Appointments were available outside of school hours and the premises were suitable for children and babies.

Older people

Good

Updated 8 April 2016

The practice is rated as good for the care of older people.

  • The practice offered proactive, personalised care to meet the needs of the older people in its population.

  • The practice was responsive to the needs of older people, and offered home visits and urgent appointments for those with enhanced needs.

  • Nationally reported data showed that outcomes for patients for conditions commonly found in older people were above average. For example, 93% of patients with COPD had a review undertaken including an assessment of breathlessness using the Medical Research Council dyspnoea scale in the preceding 12 months (01/04/2014 to 31/03/2015); this was higher than the national average of 90%.

Working age people (including those recently retired and students)

Good

Updated 8 April 2016

The practice is rated as good for the care of working-age people (including those recently retired and students).

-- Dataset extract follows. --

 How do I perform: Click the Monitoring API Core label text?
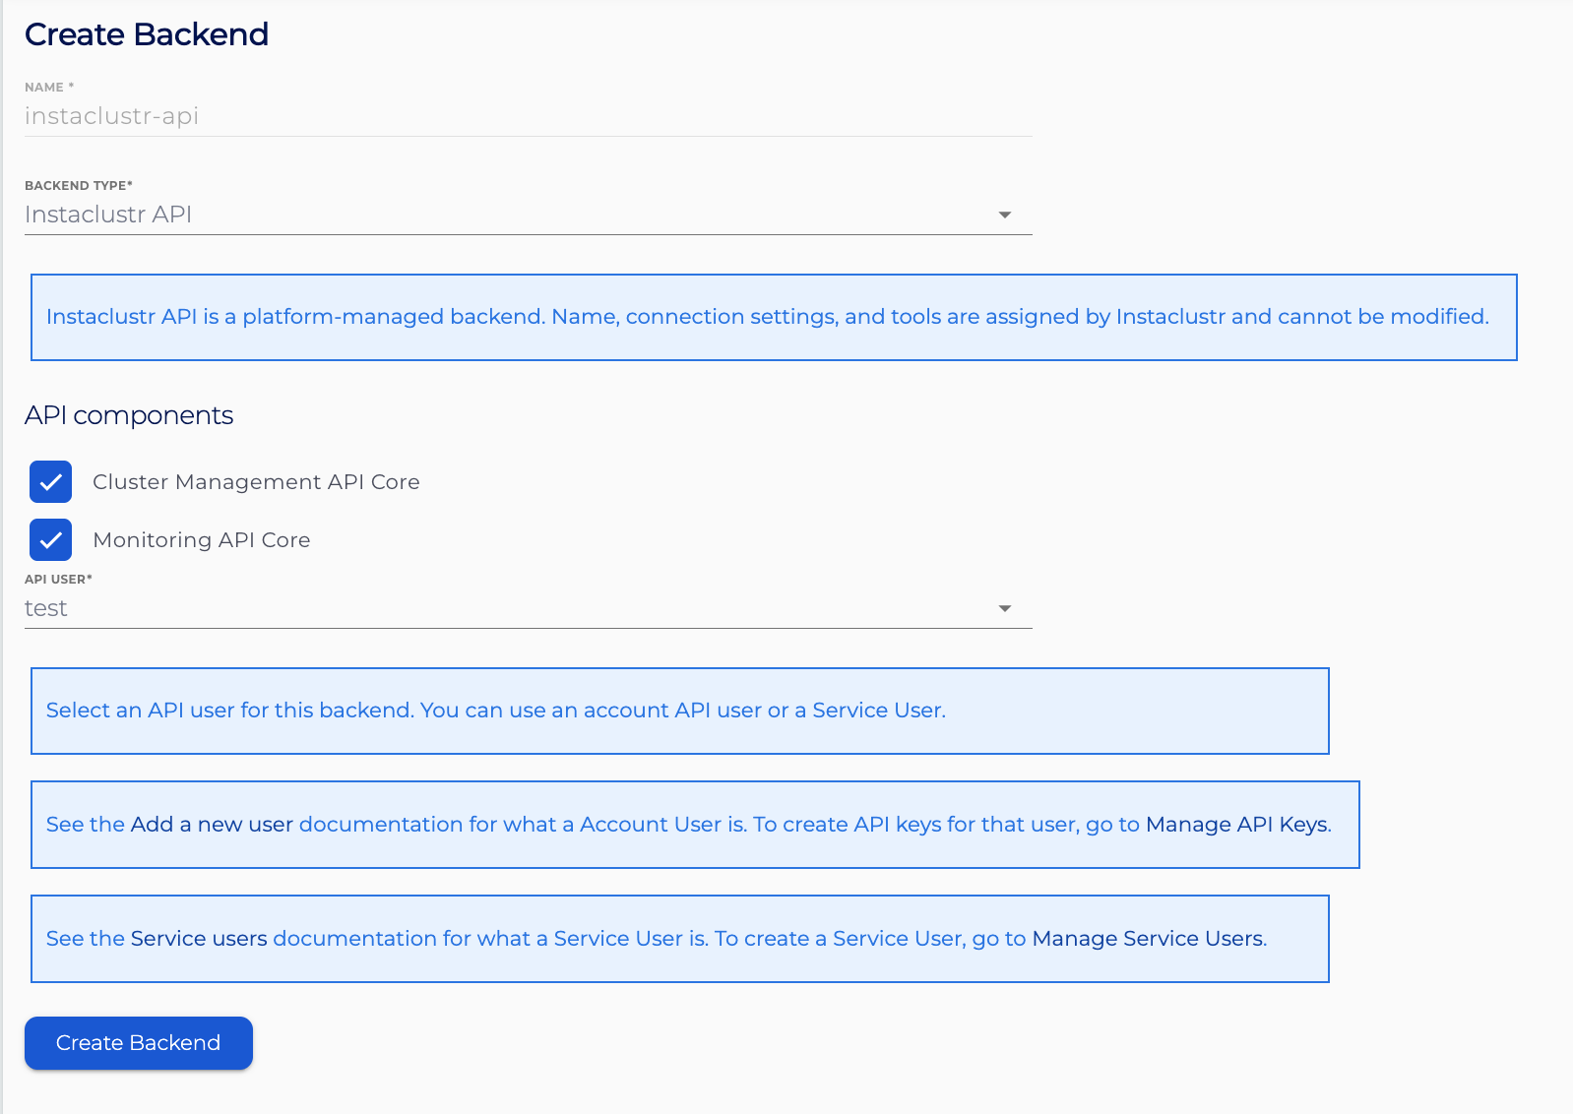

  • The needs of the working age population, those recently retired and students had been identified and the practice had adjusted the services it offered to ensure these were accessible, flexible and offered continuity of care.

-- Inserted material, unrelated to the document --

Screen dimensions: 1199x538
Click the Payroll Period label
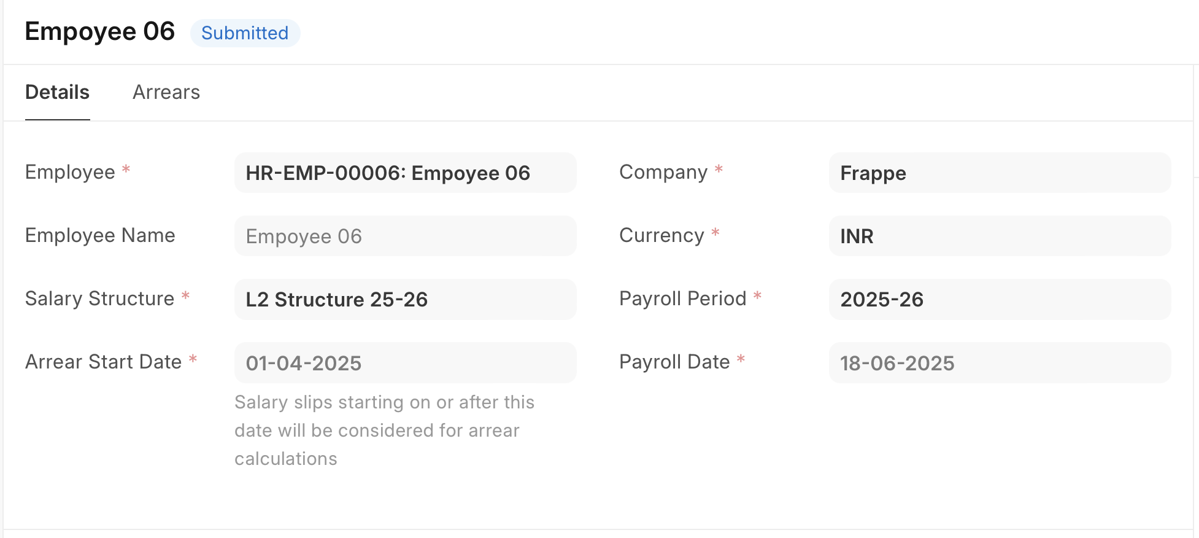[683, 298]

  • Extended hours were offered to allow patients who worked to access appointments.

The practice was proactive in offering online services as well as a full range of health promotion and screening that reflects the needs for this age group.

People experiencing poor mental health (including people with dementia)

Good

Updated 8 April 2016

The practice is rated as good for the care of people experiencing poor mental health (including people with dementia).

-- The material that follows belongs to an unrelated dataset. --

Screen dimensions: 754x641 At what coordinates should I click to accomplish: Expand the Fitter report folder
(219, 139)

  • 100% of patients diagnosed with dementia had their care reviewed in a face to face meeting in the last 12 months, which was better than the national average of 8%.
  • The practice performed above average for all mental health indicators. Exception reporting was high for these indicators due to the relatively low number of patients diagnosed with poor mental health and dementia on the practice list.

  • The practice regularly worked with multi-disciplinary teams in the case management of people experiencing poor mental health, including those with dementia.

  • The practice carried out advance care planning for patients with dementia.

  • The practice had told patients experiencing poor mental health about how to access various support groups and voluntary organisations.

  • The practice had a system in place to follow up patients who had attended accident and emergency where they may have been experiencing poor mental health.

Staff had a good understanding of how to support patients with mental health needs and dementia.

People whose circumstances may make them vulnerable

Good

Updated 8 April 2016

The practice is rated as good for the care of people whose circumstances may make them vulnerable.

  • The practice held a register of patients living in vulnerable circumstances including patients with poor mental health and those with a learning disability.

  • The practice offered longer appointments for patients with a learning disability.

  • The practice proactively offered health checks and reviews for patients with a learning disability.

  • The practice regularly worked with multi-disciplinary teams in the case management of vulnerable people.

  • The practice informed vulnerable patients about how to access various support groups and voluntary organisations.

Staff knew how to recognise signs of abuse in vulnerable adults and children. Staff were aware of their responsibilities regarding information sharing, documentation of safeguarding concerns and how to contact relevant agencies in normal working hours and out of hours.